EXERCISE AIM:
The required output is the line that contains "SPORT (826, 102)" and every line after it, each written out exactly, up to the end of the entries.

Stored records
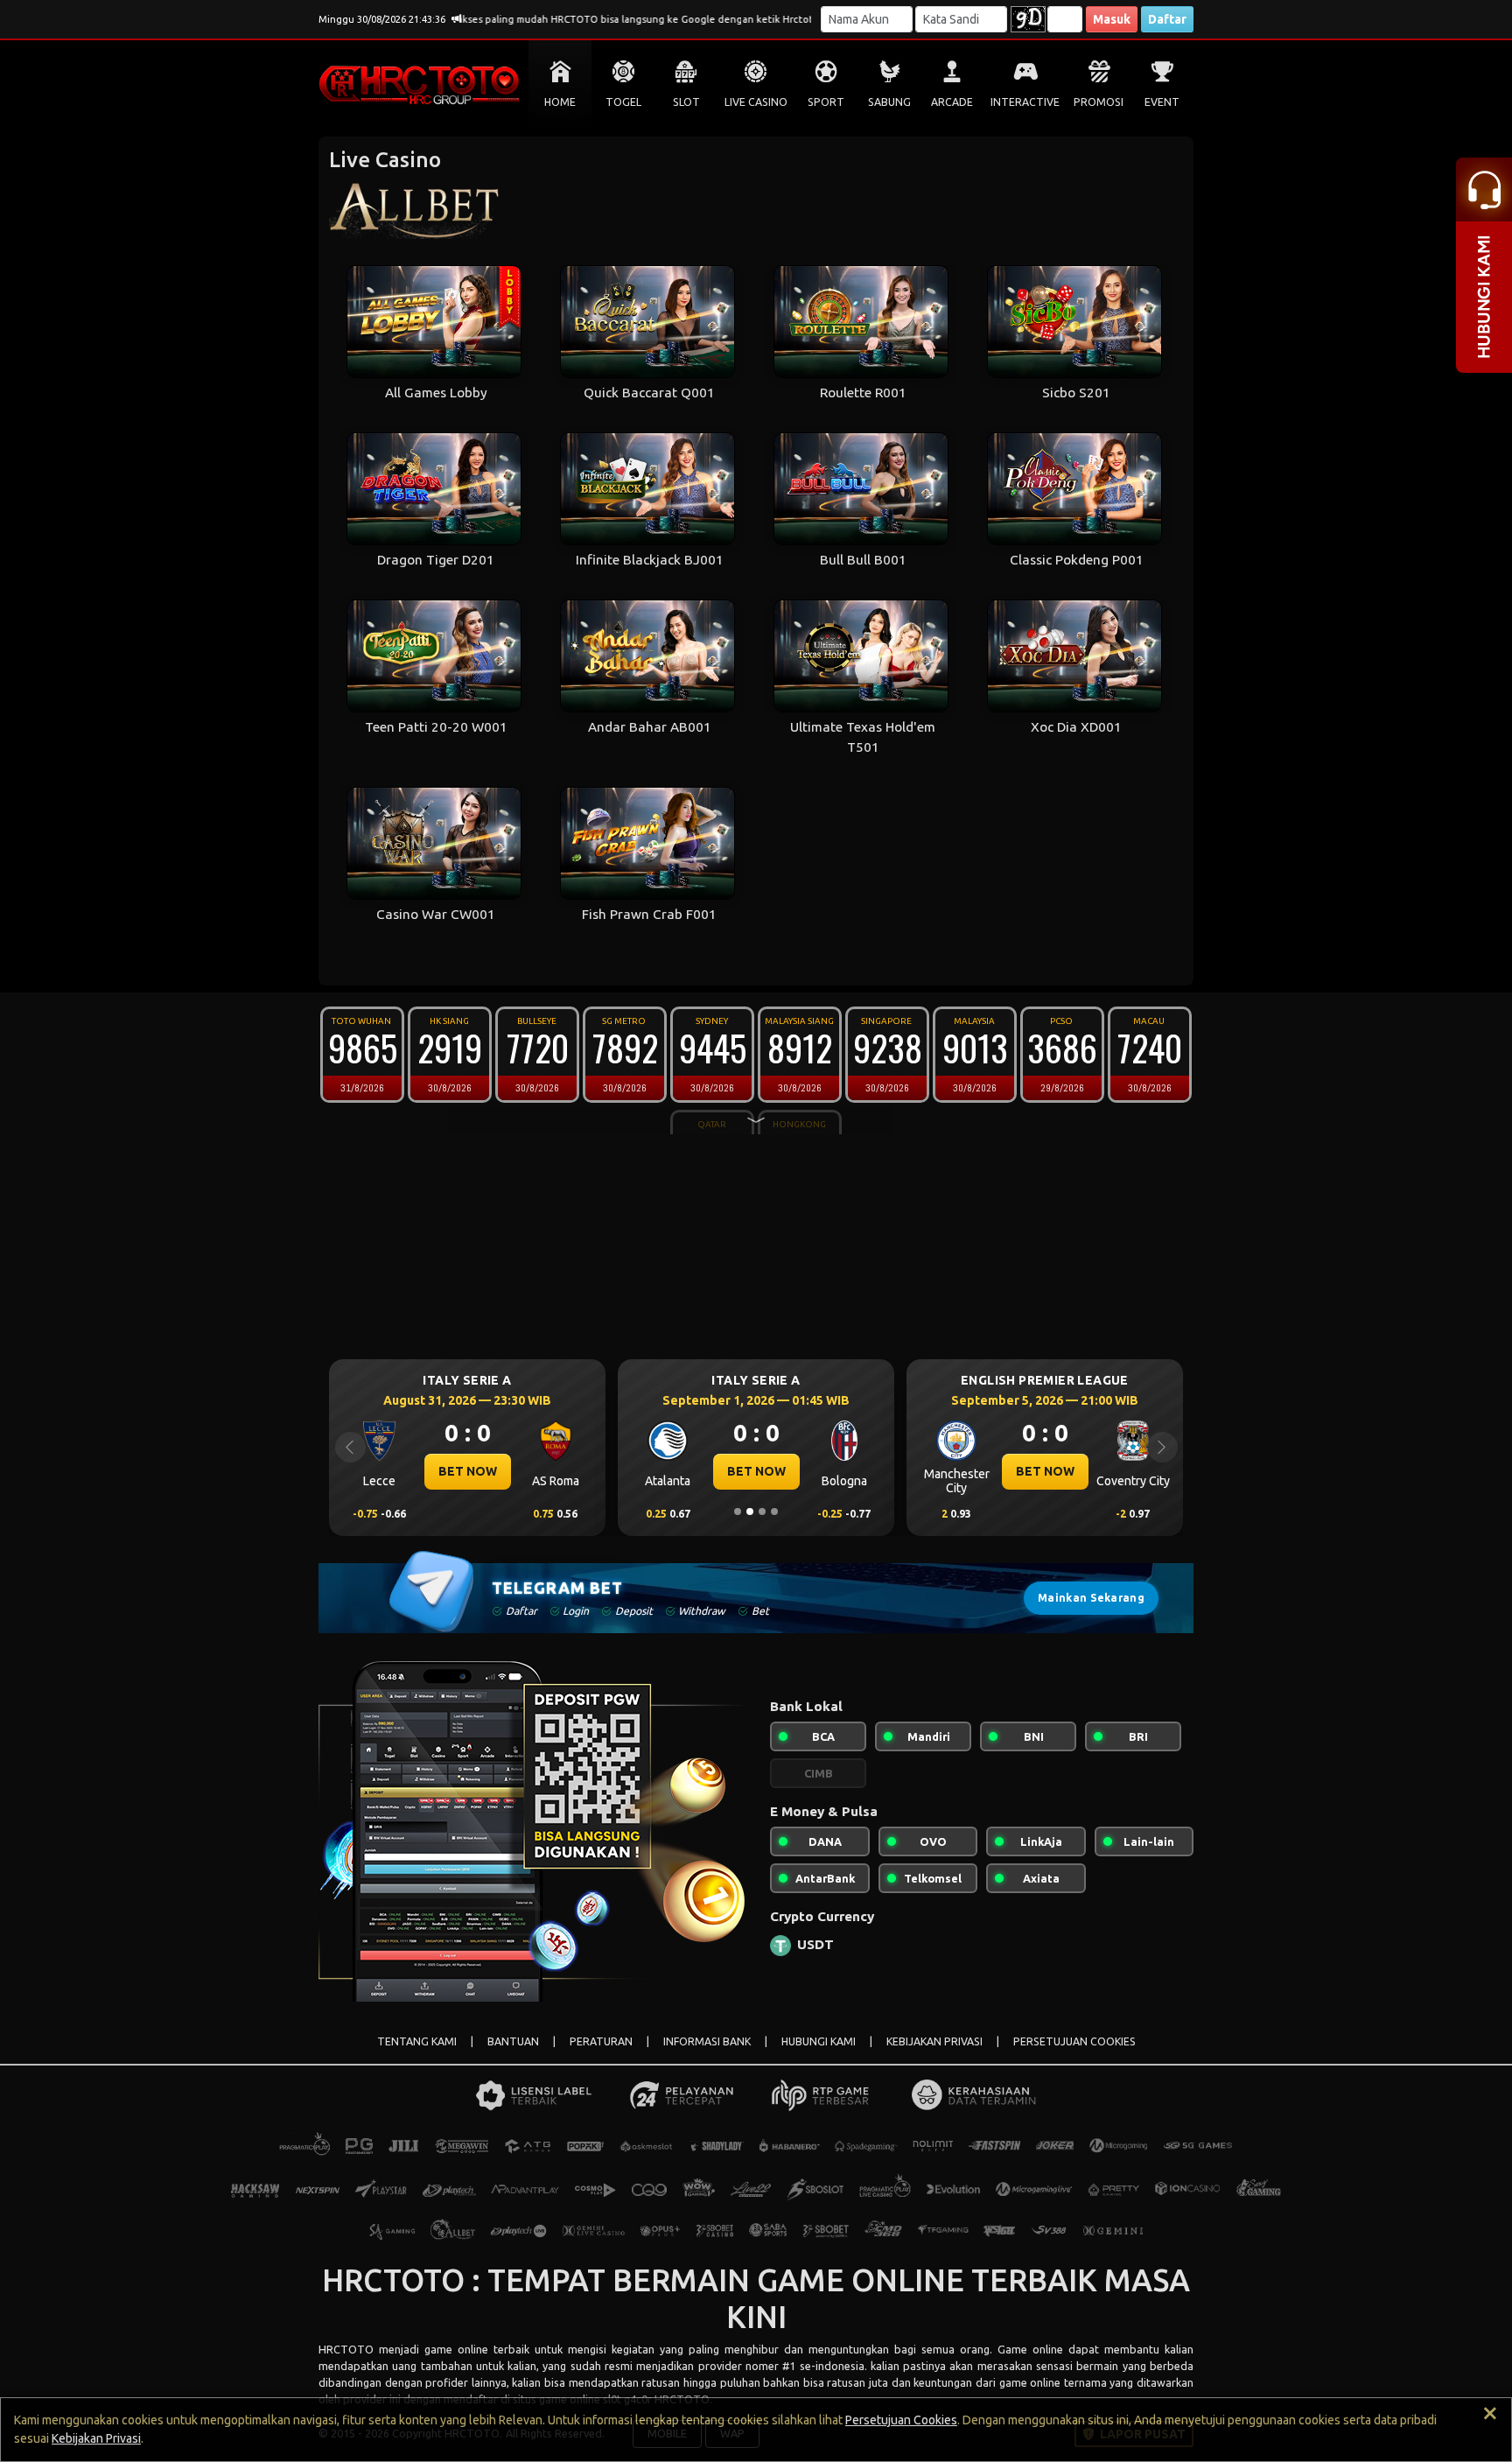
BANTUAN (513, 2041)
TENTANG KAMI (417, 2041)
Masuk (1111, 19)
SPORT (826, 102)
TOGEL (623, 102)
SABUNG (889, 102)
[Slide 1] (737, 1511)
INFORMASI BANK (707, 2041)
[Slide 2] (749, 1511)
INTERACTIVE (1025, 102)
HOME (560, 102)
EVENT (1162, 102)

THE COMPLETED TASK:
SPORT (826, 102)
TOGEL (623, 102)
SABUNG (889, 102)
[Slide 1] (737, 1511)
INFORMASI BANK (707, 2041)
[Slide 2] (749, 1511)
INTERACTIVE (1025, 102)
HOME (560, 102)
EVENT (1162, 102)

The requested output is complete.